**Data listing**
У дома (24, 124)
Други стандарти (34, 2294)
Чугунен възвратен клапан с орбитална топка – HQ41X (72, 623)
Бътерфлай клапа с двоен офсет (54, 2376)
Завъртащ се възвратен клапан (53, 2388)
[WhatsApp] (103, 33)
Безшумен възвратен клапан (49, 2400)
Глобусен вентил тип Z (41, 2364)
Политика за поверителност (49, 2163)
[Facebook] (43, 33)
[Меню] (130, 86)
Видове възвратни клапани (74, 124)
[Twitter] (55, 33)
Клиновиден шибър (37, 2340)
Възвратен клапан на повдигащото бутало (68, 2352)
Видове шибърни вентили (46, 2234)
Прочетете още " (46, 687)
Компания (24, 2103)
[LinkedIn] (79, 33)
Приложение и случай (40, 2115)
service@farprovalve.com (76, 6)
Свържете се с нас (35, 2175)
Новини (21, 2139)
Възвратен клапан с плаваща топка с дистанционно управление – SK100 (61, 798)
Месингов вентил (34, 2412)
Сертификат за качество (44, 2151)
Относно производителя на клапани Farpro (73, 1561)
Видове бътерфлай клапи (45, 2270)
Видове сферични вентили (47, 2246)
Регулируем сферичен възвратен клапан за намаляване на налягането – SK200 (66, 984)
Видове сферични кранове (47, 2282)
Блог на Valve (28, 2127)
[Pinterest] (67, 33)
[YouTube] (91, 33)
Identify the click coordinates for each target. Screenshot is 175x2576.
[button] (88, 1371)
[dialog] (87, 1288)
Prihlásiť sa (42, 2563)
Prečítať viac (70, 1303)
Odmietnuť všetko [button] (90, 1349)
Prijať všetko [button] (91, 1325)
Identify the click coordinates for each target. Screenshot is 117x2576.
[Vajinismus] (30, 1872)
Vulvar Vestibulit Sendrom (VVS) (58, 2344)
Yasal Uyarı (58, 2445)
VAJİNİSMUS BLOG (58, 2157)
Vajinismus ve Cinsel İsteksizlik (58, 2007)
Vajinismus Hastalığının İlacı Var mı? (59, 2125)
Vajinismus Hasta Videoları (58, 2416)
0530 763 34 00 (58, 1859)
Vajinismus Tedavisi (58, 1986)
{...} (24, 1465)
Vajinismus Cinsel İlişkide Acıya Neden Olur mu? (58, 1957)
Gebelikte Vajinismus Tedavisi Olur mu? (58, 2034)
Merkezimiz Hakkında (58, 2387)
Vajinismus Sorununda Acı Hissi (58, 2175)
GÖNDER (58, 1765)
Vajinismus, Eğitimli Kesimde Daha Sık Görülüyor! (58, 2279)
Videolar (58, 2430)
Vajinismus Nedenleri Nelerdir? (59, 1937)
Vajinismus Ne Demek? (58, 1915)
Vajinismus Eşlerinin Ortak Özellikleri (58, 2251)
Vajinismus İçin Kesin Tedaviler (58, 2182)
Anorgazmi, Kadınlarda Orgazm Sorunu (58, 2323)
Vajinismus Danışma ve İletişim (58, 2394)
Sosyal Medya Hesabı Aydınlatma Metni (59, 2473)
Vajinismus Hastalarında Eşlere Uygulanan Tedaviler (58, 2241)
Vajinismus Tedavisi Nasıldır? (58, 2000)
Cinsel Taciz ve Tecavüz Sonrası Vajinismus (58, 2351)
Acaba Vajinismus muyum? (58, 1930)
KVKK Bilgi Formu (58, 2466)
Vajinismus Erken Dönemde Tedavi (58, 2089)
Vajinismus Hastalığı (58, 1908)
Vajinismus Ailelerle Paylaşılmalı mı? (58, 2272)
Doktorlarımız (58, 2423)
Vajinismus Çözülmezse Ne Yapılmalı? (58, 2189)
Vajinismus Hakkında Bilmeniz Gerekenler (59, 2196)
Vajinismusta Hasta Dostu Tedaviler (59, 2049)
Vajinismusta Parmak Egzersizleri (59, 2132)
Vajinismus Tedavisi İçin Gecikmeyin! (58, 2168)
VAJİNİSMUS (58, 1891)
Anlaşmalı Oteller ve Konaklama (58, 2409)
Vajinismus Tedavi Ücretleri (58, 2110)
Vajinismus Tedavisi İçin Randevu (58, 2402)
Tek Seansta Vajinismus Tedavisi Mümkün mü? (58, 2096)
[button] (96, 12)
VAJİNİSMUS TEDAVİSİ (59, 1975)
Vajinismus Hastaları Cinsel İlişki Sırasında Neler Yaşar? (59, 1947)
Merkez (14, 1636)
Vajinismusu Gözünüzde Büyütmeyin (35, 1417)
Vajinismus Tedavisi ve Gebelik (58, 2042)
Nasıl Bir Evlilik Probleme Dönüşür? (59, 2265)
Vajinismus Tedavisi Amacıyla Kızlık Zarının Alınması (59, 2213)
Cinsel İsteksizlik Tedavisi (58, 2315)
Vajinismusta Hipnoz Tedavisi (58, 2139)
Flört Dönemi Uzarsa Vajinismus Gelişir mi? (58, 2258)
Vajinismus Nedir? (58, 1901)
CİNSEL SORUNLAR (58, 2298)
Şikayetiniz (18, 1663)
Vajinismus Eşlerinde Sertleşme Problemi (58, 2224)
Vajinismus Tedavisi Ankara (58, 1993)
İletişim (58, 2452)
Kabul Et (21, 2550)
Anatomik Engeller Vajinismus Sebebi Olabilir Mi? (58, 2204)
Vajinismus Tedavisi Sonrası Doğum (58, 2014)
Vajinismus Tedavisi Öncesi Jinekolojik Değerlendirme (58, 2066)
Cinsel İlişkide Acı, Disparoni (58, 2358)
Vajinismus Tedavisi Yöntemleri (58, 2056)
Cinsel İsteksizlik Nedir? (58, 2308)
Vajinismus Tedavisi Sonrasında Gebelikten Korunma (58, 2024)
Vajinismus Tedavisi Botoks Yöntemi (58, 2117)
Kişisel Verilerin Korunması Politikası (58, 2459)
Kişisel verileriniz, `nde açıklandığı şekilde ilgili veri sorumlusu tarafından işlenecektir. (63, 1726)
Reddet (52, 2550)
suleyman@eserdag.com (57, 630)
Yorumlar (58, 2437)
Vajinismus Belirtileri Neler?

**Task prompt**
Your task is to retype the whole listing, keeping every word exactly as it is.

**Solution**
У дома (24, 124)
Други стандарти (34, 2294)
Чугунен възвратен клапан с орбитална топка – HQ41X (72, 623)
Бътерфлай клапа с двоен офсет (54, 2376)
Завъртащ се възвратен клапан (53, 2388)
[WhatsApp] (103, 33)
Безшумен възвратен клапан (49, 2400)
Глобусен вентил тип Z (41, 2364)
Политика за поверителност (49, 2163)
[Facebook] (43, 33)
[Меню] (130, 86)
Видове възвратни клапани (74, 124)
[Twitter] (55, 33)
Клиновиден шибър (37, 2340)
Възвратен клапан на повдигащото бутало (68, 2352)
Видове шибърни вентили (46, 2234)
Прочетете още " (46, 687)
Компания (24, 2103)
[LinkedIn] (79, 33)
Приложение и случай (40, 2115)
service@farprovalve.com (76, 6)
Свържете се с нас (35, 2175)
Новини (21, 2139)
Възвратен клапан с плаваща топка с дистанционно управление – SK100 (61, 798)
Месингов вентил (34, 2412)
Сертификат за качество (44, 2151)
Относно производителя на клапани Farpro (73, 1561)
Видове бътерфлай клапи (45, 2270)
Видове сферични вентили (47, 2246)
Регулируем сферичен възвратен клапан за намаляване на налягането – SK200 (66, 984)
Видове сферични кранове (47, 2282)
Блог на Valve (28, 2127)
[Pinterest] (67, 33)
[YouTube] (91, 33)
Identify the click coordinates for each target. Screenshot is 175x2576.
[button] (88, 1371)
[dialog] (87, 1288)
Prihlásiť sa (42, 2563)
Prečítať viac (70, 1303)
Odmietnuť všetko [button] (90, 1349)
Prijať všetko [button] (91, 1325)
Identify the click coordinates for each target. Screenshot is 117x2576.
[Vajinismus] (30, 1872)
Vulvar Vestibulit Sendrom (VVS) (58, 2344)
Yasal Uyarı (58, 2445)
VAJİNİSMUS BLOG (58, 2157)
Vajinismus ve Cinsel İsteksizlik (58, 2007)
Vajinismus Hastalığının İlacı Var mı? (59, 2125)
Vajinismus Hasta Videoları (58, 2416)
0530 763 34 00 (58, 1859)
Vajinismus Tedavisi (58, 1986)
{...} (24, 1465)
Vajinismus Cinsel İlişkide Acıya Neden Olur mu? (58, 1957)
Gebelikte Vajinismus Tedavisi Olur mu? (58, 2034)
Merkezimiz Hakkında (58, 2387)
Vajinismus Sorununda Acı Hissi (58, 2175)
GÖNDER (58, 1765)
Vajinismus, Eğitimli Kesimde Daha Sık Görülüyor! (58, 2279)
Videolar (58, 2430)
Vajinismus Nedenleri Nelerdir? (59, 1937)
Vajinismus Ne Demek? (58, 1915)
Vajinismus Eşlerinin Ortak Özellikleri (58, 2251)
Vajinismus İçin Kesin Tedaviler (58, 2182)
Anorgazmi, Kadınlarda Orgazm Sorunu (58, 2323)
Vajinismus Danışma ve İletişim (58, 2394)
Sosyal Medya Hesabı Aydınlatma Metni (59, 2473)
Vajinismus Hastalarında Eşlere Uygulanan Tedaviler (58, 2241)
Vajinismus Tedavisi Nasıldır? (58, 2000)
Cinsel Taciz ve Tecavüz Sonrası Vajinismus (58, 2351)
Acaba Vajinismus muyum? (58, 1930)
KVKK Bilgi Formu (58, 2466)
Vajinismus Erken Dönemde Tedavi (58, 2089)
Vajinismus Hastalığı (58, 1908)
Vajinismus Ailelerle Paylaşılmalı mı? (58, 2272)
Doktorlarımız (58, 2423)
Vajinismus Çözülmezse Ne Yapılmalı? (58, 2189)
Vajinismus Hakkında Bilmeniz Gerekenler (59, 2196)
Vajinismusta Hasta Dostu Tedaviler (59, 2049)
Vajinismusta Parmak Egzersizleri (59, 2132)
Vajinismus Tedavisi İçin Gecikmeyin! (58, 2168)
VAJİNİSMUS (58, 1891)
Anlaşmalı Oteller ve Konaklama (58, 2409)
Vajinismus Tedavi Ücretleri (58, 2110)
Vajinismus Tedavisi İçin Randevu (58, 2402)
Tek Seansta Vajinismus Tedavisi Mümkün mü? (58, 2096)
[button] (96, 12)
VAJİNİSMUS TEDAVİSİ (59, 1975)
Vajinismus Hastaları Cinsel İlişki Sırasında Neler Yaşar? (59, 1947)
Merkez (14, 1636)
Vajinismusu Gözünüzde Büyütmeyin (35, 1417)
Vajinismus Tedavisi ve Gebelik (58, 2042)
Nasıl Bir Evlilik Probleme Dönüşür? (59, 2265)
Vajinismus Tedavisi Amacıyla Kızlık Zarının Alınması (59, 2213)
Cinsel İsteksizlik Tedavisi (58, 2315)
Vajinismusta Hipnoz Tedavisi (58, 2139)
Flört Dönemi Uzarsa Vajinismus Gelişir mi? (58, 2258)
Vajinismus Nedir? (58, 1901)
CİNSEL SORUNLAR (58, 2298)
Şikayetiniz (18, 1663)
Vajinismus Eşlerinde Sertleşme Problemi (58, 2224)
Vajinismus Tedavisi Ankara (58, 1993)
İletişim (58, 2452)
Kabul Et (21, 2550)
Anatomik Engeller Vajinismus Sebebi Olabilir Mi? (58, 2204)
Vajinismus Tedavisi Sonrası Doğum (58, 2014)
Vajinismus Tedavisi Öncesi Jinekolojik Değerlendirme (58, 2066)
Cinsel İlişkide Acı, Disparoni (58, 2358)
Vajinismus Tedavisi Yöntemleri (58, 2056)
Cinsel İsteksizlik Nedir? (58, 2308)
Vajinismus Tedavisi Sonrasında Gebelikten Korunma (58, 2024)
Vajinismus Tedavisi Botoks Yöntemi (58, 2117)
Kişisel Verilerin Korunması Politikası (58, 2459)
Kişisel verileriniz, `nde açıklandığı şekilde ilgili veri sorumlusu tarafından işlenecektir. (63, 1726)
Reddet (52, 2550)
suleyman@eserdag.com (57, 630)
Yorumlar (58, 2437)
Vajinismus Belirtileri Neler?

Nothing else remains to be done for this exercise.